In other words, in French official texts on education for sustainable development, nature is neither considered for its own sake nor as an educational agent. However, this is not the case for many practices and approaches in outdoor classrooms.

Education with nature

It should be noted that outdoor classroom practices are characterized by a wide variety of objectives. Teachers' intentions can range from strictly covering the curriculum to promoting student well-being and reclaiming children's place in the city.

When the objectives are strictly disciplinary, the content can therefore be very far removed from socio-ecological issues. Using nature as a basis, sometimes with tools brought in situ (books, magnifying glasses, laminated materials, etc.), students work on mathematics, science, English, art, and physical education. Nature is used for formal learning: blades of grass for counting or classifying, a stick and the ground for drawing, the landscape for sketching, inventing a poem or story, logs for creating a trail, etc.

But beyond that, when practice spaces are sufficiently "wild," nature can literally enter into educational relationships. It contributes to learning in two ways: either formally, when its manifestations are presented, explained, and highlighted by the teacher, or informally, simply by being immersed in it.

Initial findings published from the participatory action research project Grandir avec la nature (Growing up with nature ) show that teachers build knowledge
based on unplanned outdoor experiences: a bird flying overhead, a change in season, sounds, etc. They also help to show that nature is a source of learning through the construction, through experience, of identity links and attachment to the environment.

This informal part, called eco-training, places student education in a perspective that is much more oriented toward the future of human beings than toward a predefined economic program.

Education "from the bottom up"

**Supplied data:**

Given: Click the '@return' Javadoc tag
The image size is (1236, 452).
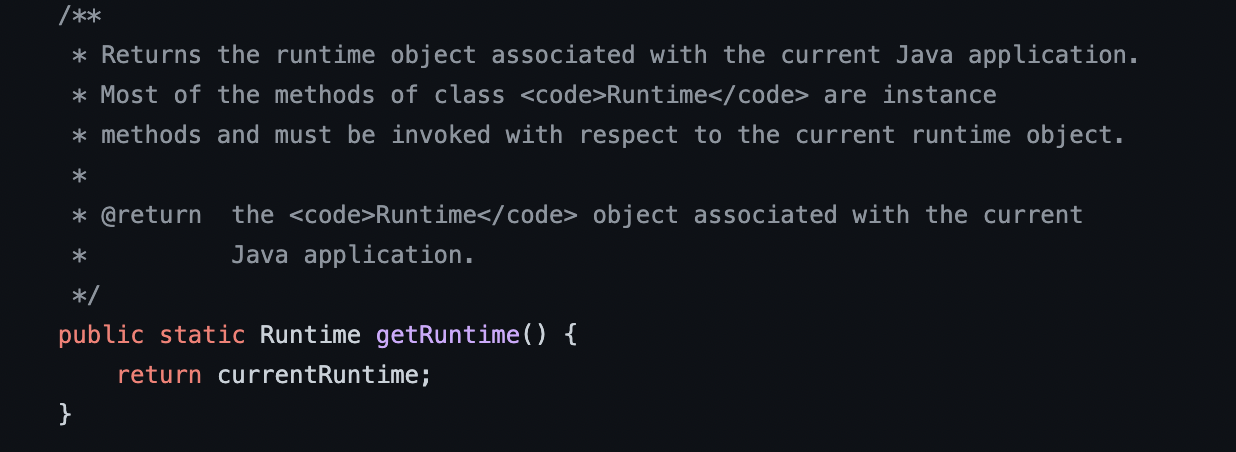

* * *

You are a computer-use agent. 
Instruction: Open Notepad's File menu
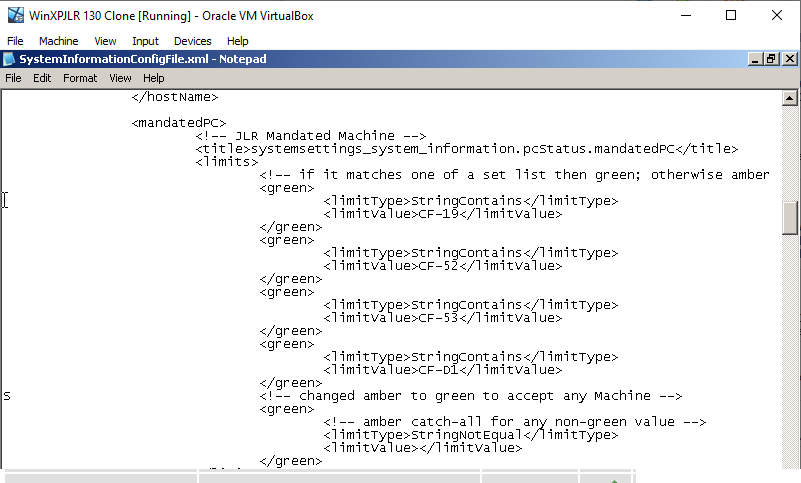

...

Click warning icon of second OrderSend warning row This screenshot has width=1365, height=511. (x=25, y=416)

**Required actions:**
1 > In the passage on outdoor classroom education, what is the informal part of learning from nature called?
2 > Continue the passage on outdoor classroom education from the point where it stops.

**Answers for each item:**
1 > Eco-training.

2 >
Outdoor learning is therefore not the same as education for sustainable development as prescribed in the French Ministry of Education's circulars. Developed through the mobilization of actors in the field, including environmental education professionals who warned as early as 2008 about the decline in outdoor educational practices, it is able to integrate nature into its methods, objectives, and goals. It is an education built "from the bottom up," from the "field."

In contrast, education for sustainable development is a top-down approach guided by international bodies toward the goal of economic growth. Its alignment with the Sustainable Development Goals (SDGs) confirms this trend.

They are now mandatory for any establishment certification, for example. However, in the SDGs, "life below water" and "life on land" are in fourteenth and fifteenth place, well behind "decent work" (in eighth place) and "innovation" (in ninth place), which clearly reflects the hierarchies at work.

By seeking to fit their practices into existing frameworks, stakeholders adapt to them and constantly invent new ways of doing things. In this case, this allows outdoor learning to be included in sustainable development education, but without any awareness of its essence. This is particularly true given that the educational institution itself contributes to a certain degree of ambiguity.

In the recent "handbook on education for sustainable development," there are a few calls for nature-based education for younger children alongside behavioral and management approaches, which are largely predominant. We could therefore conclude that it takes note of the field and incorporates its developments, and that regardless of the practices, they can all be classified as "education for sustainable development."

Yes, but ultimately, what are the goals and ethical framework for human-nature relations that teachers see guiding their professional practices? Isn't this lack of clarity one of the main obstacles to serious environmental education?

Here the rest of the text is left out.